The group, responsible for a good chunk of Microsoft’s revenue and profit, has been divided in half with two company veterans atop each part as corporate vice presidents.

Kurt DelBene will head Microsoft’s Office Business Platform Group, which encompasses SharePoint, Groove and Project efforts. He has been immersed of late in collaboration and information sharing. He joined Microsoft in 1992.

Antoine Leblond will head the Office client team and related services. Leblond is another long- timer, joining the company in 1989, and has worked on Word, Excel, PowerPoint, Access and Outlook, all client component parts of the Microsoft Office suite.

Jeff Raikes, president of the Microsoft Business Division, disclosed the news to staff on Wednesday.

DelBene’s name is no surprise. He has been very public of late, sharing the stage with Microsoft Chairman Bill Gates at big events, most recently a SharePoint love fest just weeks ago. Many at the company expected him to move up.

Likewise, insiders said Leblond, seen as Sinofsky’s right-hand man in Office, is another natural choice. Sinofsky is touted inside the company for his ability to deliver products on schedule—even if it means cutting features. He moved over to the Windows team in March.

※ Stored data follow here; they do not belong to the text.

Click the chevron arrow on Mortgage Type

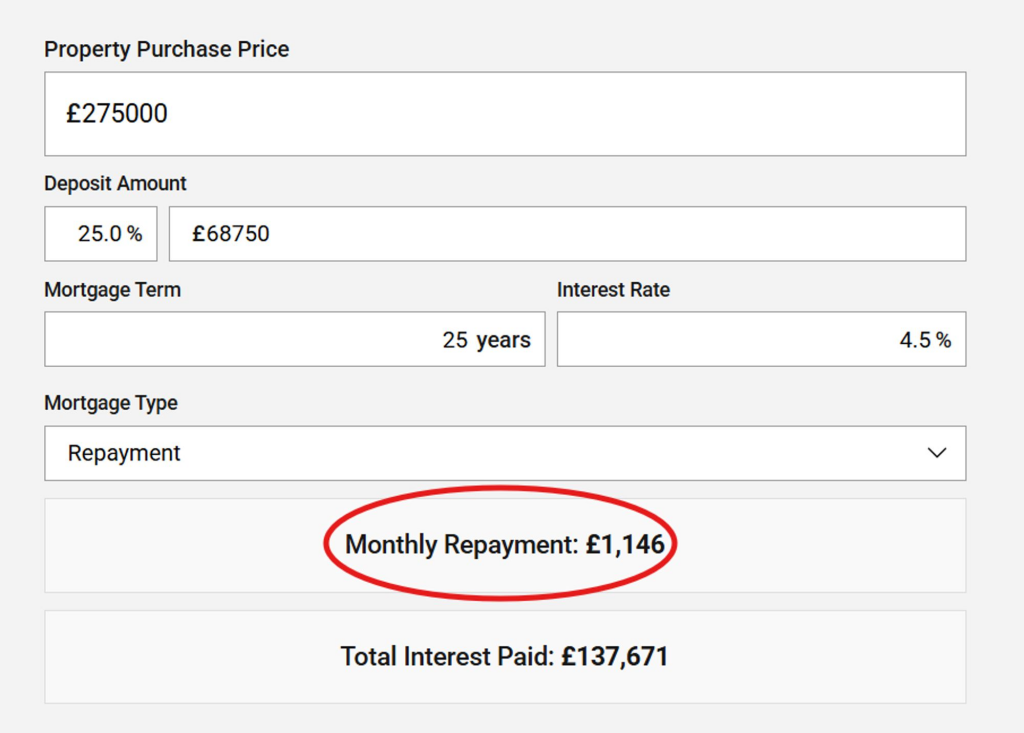point(937,453)
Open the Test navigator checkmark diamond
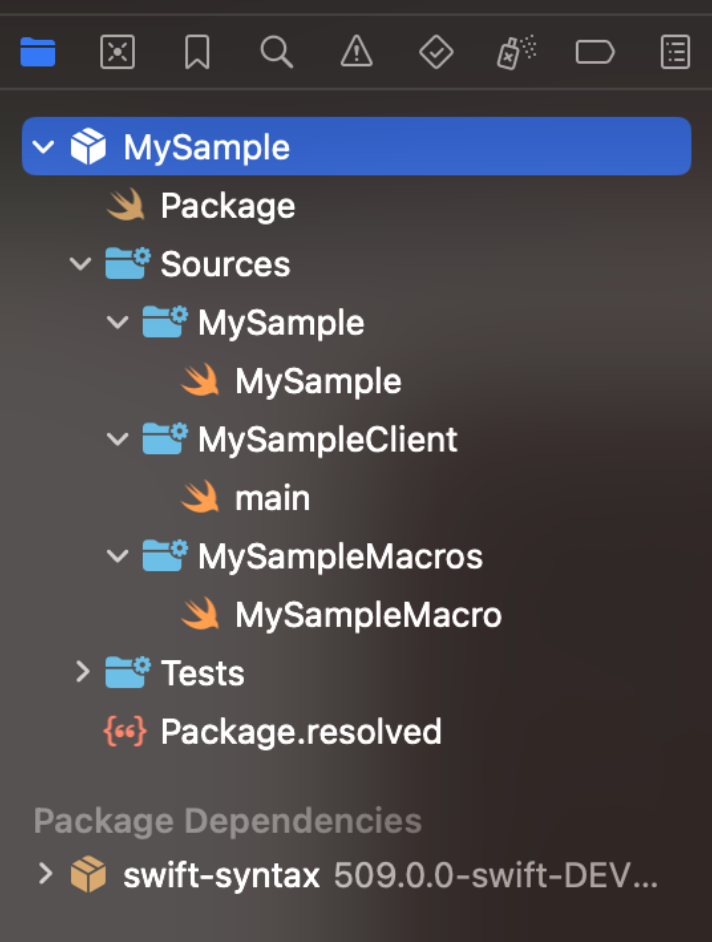712x942 pixels. [x=436, y=52]
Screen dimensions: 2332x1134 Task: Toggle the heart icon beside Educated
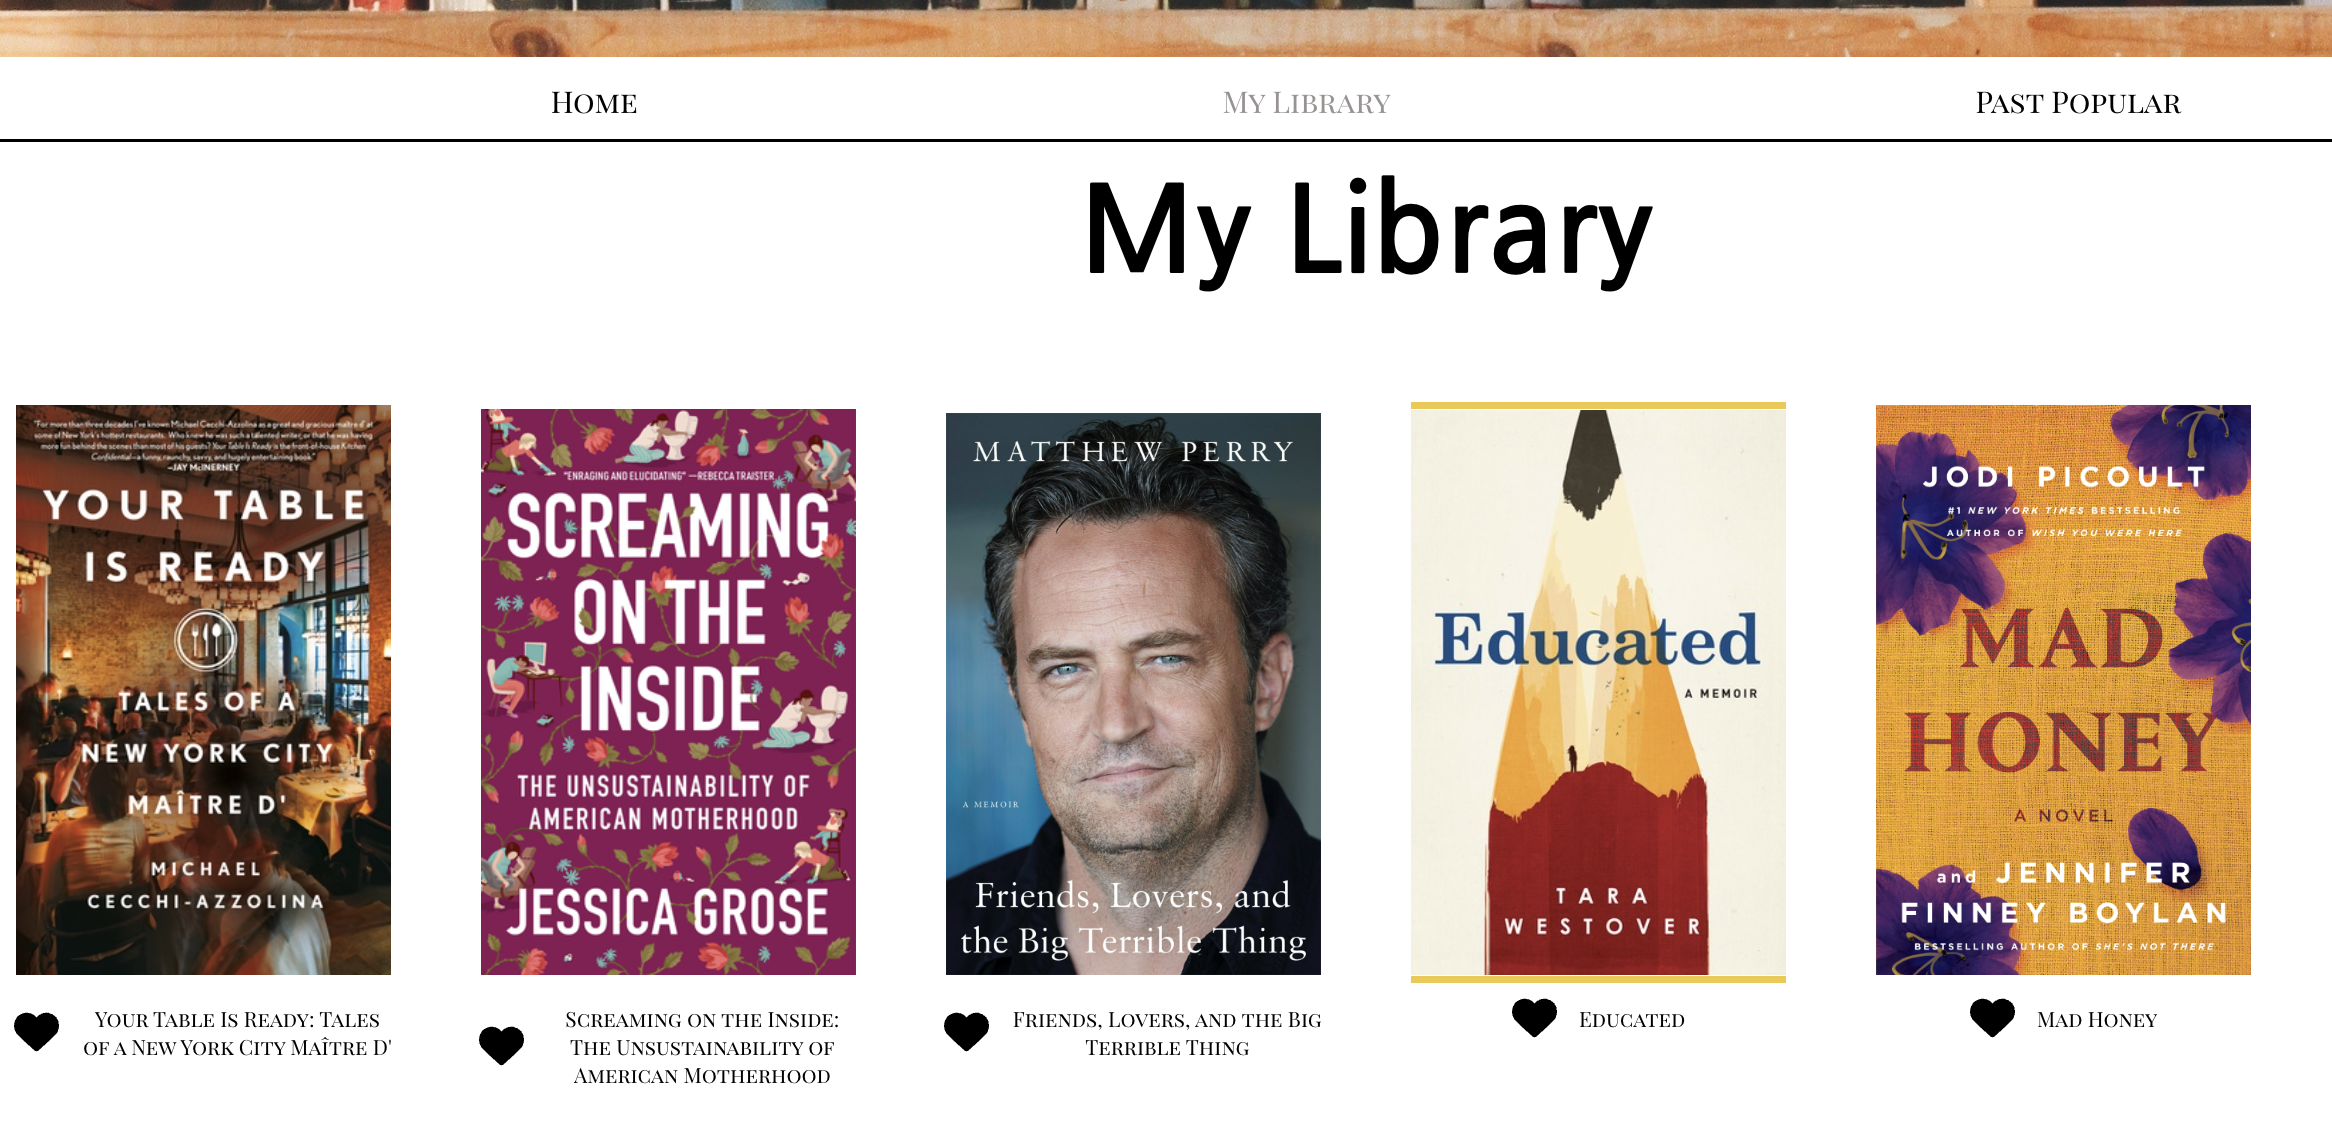[x=1535, y=1018]
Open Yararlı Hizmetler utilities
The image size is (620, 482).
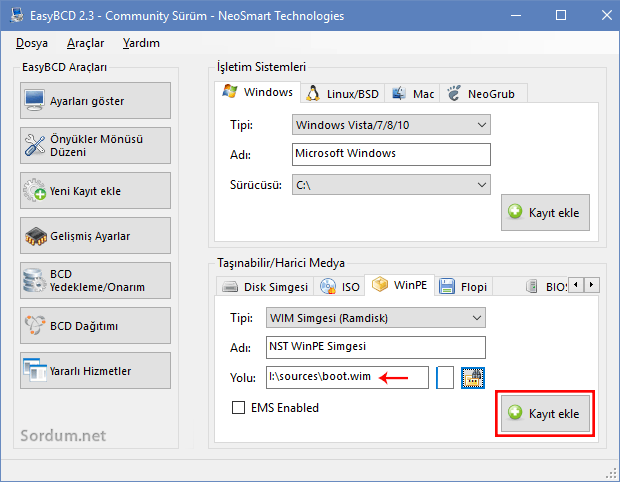pyautogui.click(x=95, y=371)
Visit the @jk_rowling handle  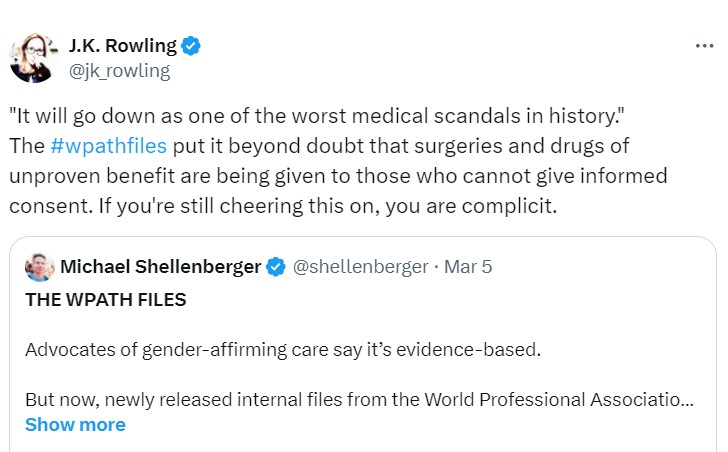click(120, 70)
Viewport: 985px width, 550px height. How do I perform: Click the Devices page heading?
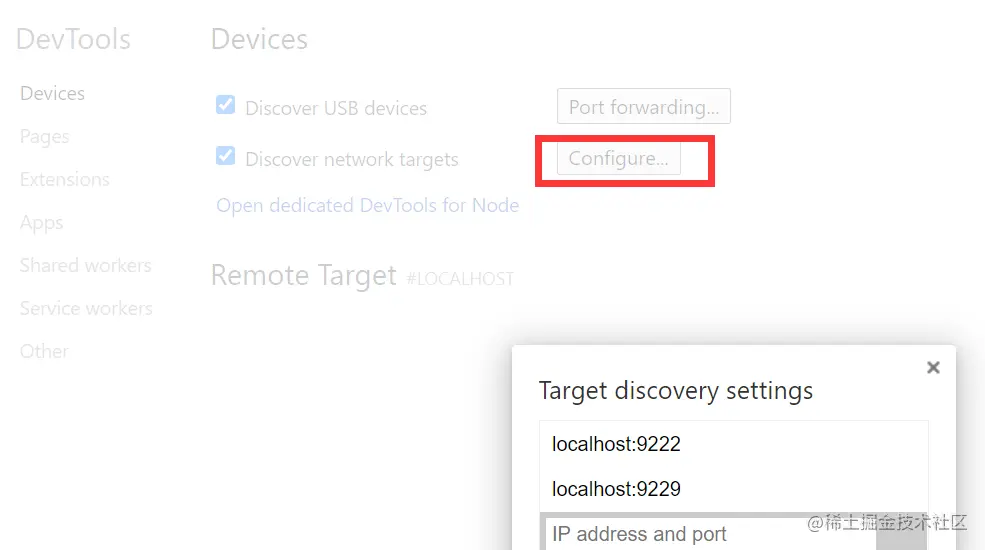259,40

News of new leadership comes at a critical time for Microsoft: Office 2007 hit second beta last month and the company is rushing to ship it broadly by early next year.

“The new Office is one of the most important releases in years for Microsoft,” said Howard Diamond, CEO of ePartners, a large Microsoft Gold and Microsoft Business Solutions partner based in Seattle.

“It will totally change the solutions approach in the market and erase the differentiation between the Dynamics [ERP] products and classic products,” Diamond added.

Microsoft “classic” products are the company’s bread-and-butter volume offerings—most notably Windows and Office. Dynamics is the new moniker for the Microsoft ERP lineup.

The ERP lines and next Office are moving to new “role-based” user interfaces that in theory will make more functions easier for customers to find and use. The convergence of those two heretofore disparate product types worries many in the Microsoft channel community, however.

MBS products typically require a longer, consultation-rich sales cycle, and those authorized partners get richer margins as a result. The fear going forward is Microsoft will put those products through volume sales and depress margins.